(O que fazer) Transcreva sem alterações a parte do texto sobre o dia de finados que começa nas palavras "Combatendo espiritismo com" e termina depois de "frase sem sentido?".

(Trecho do texto)
☆ ☆ ☆ ☆ ☆ ☆ ☆

Hoje é dia de finados. Dia em que cristãos homenageiam os mortos, oram por eles, e até mesmo falam com eles. De quem aprenderam isso?
Como pastor, já participei de inúmeros funerais. E é com assombro que vejo cristãos bem-intencionados consolarem os enlutados com coisas como “ele foi para a glória”, “a vovó agora virou uma estrelinha” ou “ele agora é um anjinho”. Assusta-me esse espiritismo evangélico, que soterra a relevância da crença na ressurreição debaixo dos escombros do ocultismo gospel.
Prefiro me consolar com a certeza da ressurreição, conforme ordena a Palavra:
“Consolai-vos uns aos outros com estas palavras” (1 Ts 4:18)
Não se engane: a morte é nossa inimiga. O último inimigo a ser destruído é a morte (1 Co 15: 26), a morte é o salário do pecado (Rm 6:23), e o destino da morte é o lago de fogo (Ap 20:14).
Com quem os cristãos aprenderam a romantizar a morte, tratá-la como amiguinha doce e bela, passagem para o plano superior da luz?
Combatendo espiritismo com espiritismo
Com o sucesso recente de filmes espíritas, pudemos observar uma patética tentativa de resistência cristã aos seguidores de Chico Xavier. Patética por um motivo: alguns cristãos acreditam igual os espíritas na imortalidade incondicional da alma. Discordam apenas da possibilidade de entrar em contato com os mortos. Mas a crença é a mesma.
É o sujo falando do mal lavado. E ambos, de mãos dadas, fazem eco ao ensino da serpente: “certamente, não morrerás” (Gn 2:16 e 17 e 3:4)
Os novos reformadores, tão preocupados com o retorno à ortodoxia, devem pensar seriamente em reformar isso. Ou será que o compromisso com a tradição sufocou o ímpeto dos reformadores e transformou o mote “reformados sempre se reformando” numa frase sem sentido?

☆ ☆ ☆ ☆ ☆ ☆ ☆

(Registros de dados)
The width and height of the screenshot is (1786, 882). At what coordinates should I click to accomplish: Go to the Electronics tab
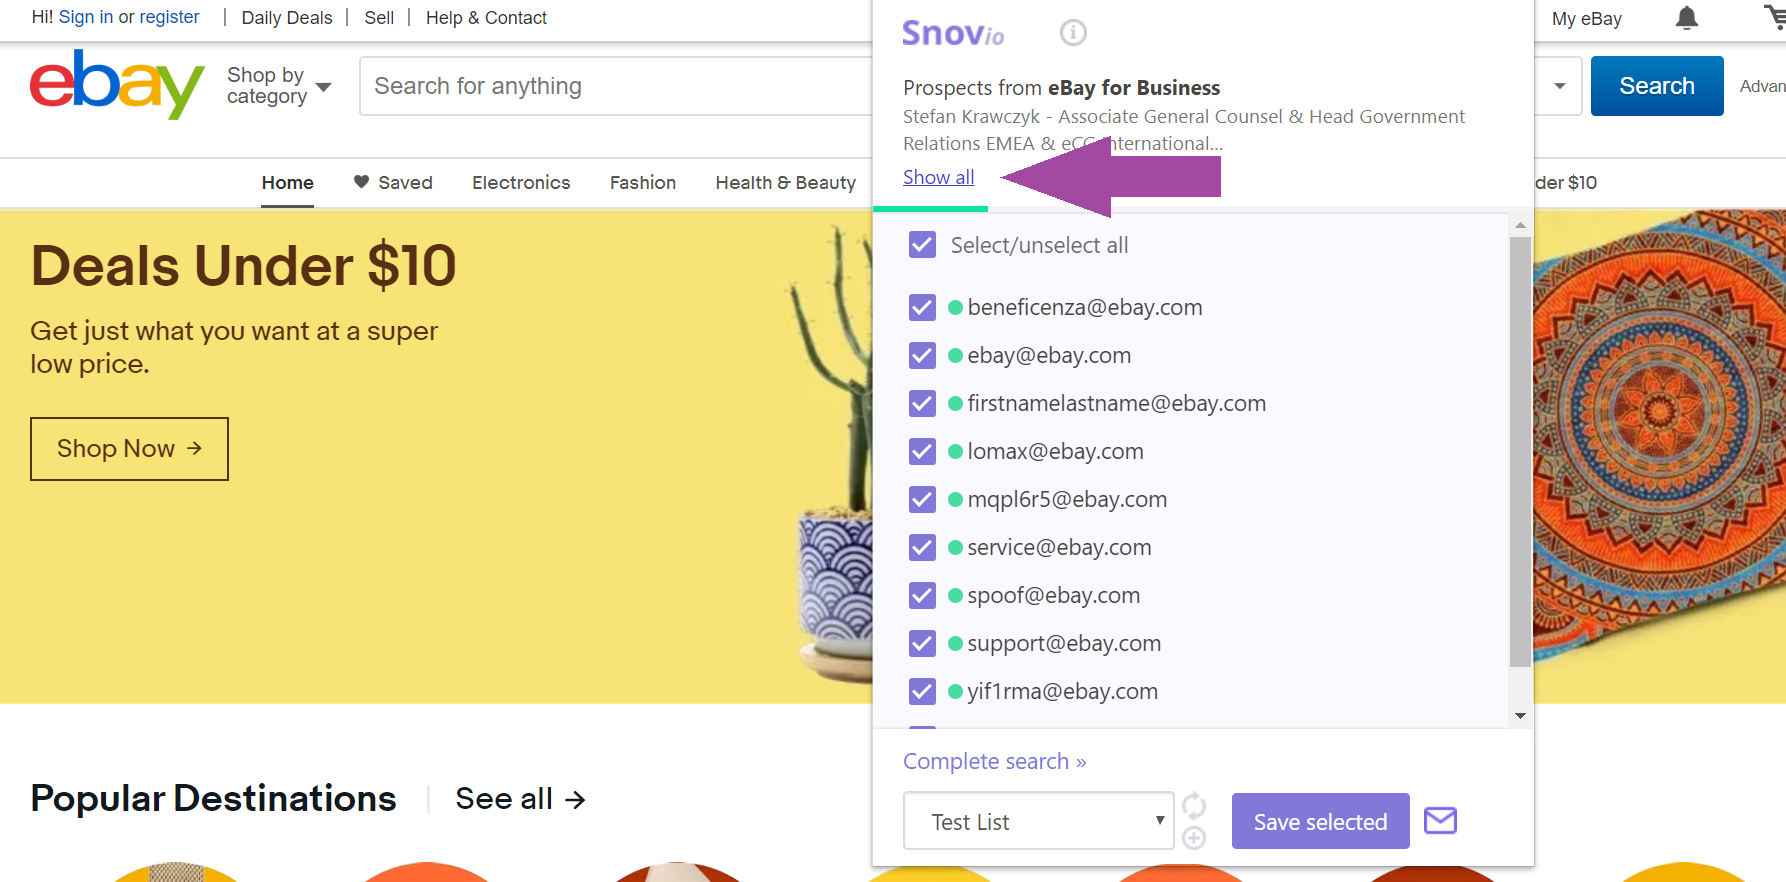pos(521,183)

☆ ☆ ☆ ☆ ☆ ☆ ☆

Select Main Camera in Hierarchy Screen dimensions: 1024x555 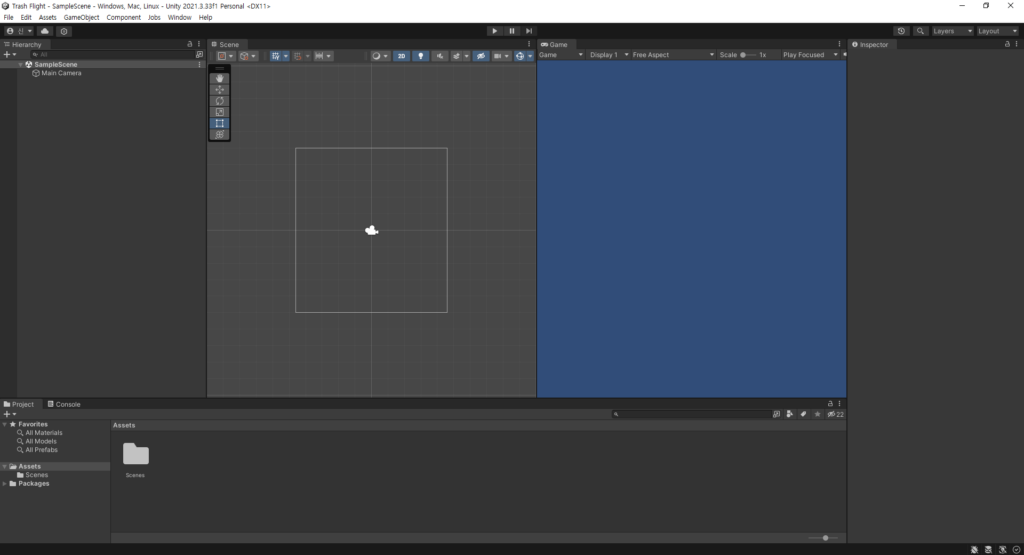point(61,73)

☆ ☆ ☆ ☆ ☆ ☆ ☆

(Resposta abaixo)
Combatendo espiritismo com espiritismo
Com o sucesso recente de filmes espíritas, pudemos observar uma patética tentativa de resistência cristã aos seguidores de Chico Xavier. Patética por um motivo: alguns cristãos acreditam igual os espíritas na imortalidade incondicional da alma. Discordam apenas da possibilidade de entrar em contato com os mortos. Mas a crença é a mesma.
É o sujo falando do mal lavado. E ambos, de mãos dadas, fazem eco ao ensino da serpente: “certamente, não morrerás” (Gn 2:16 e 17 e 3:4)
Os novos reformadores, tão preocupados com o retorno à ortodoxia, devem pensar seriamente em reformar isso. Ou será que o compromisso com a tradição sufocou o ímpeto dos reformadores e transformou o mote “reformados sempre se reformando” numa frase sem sentido?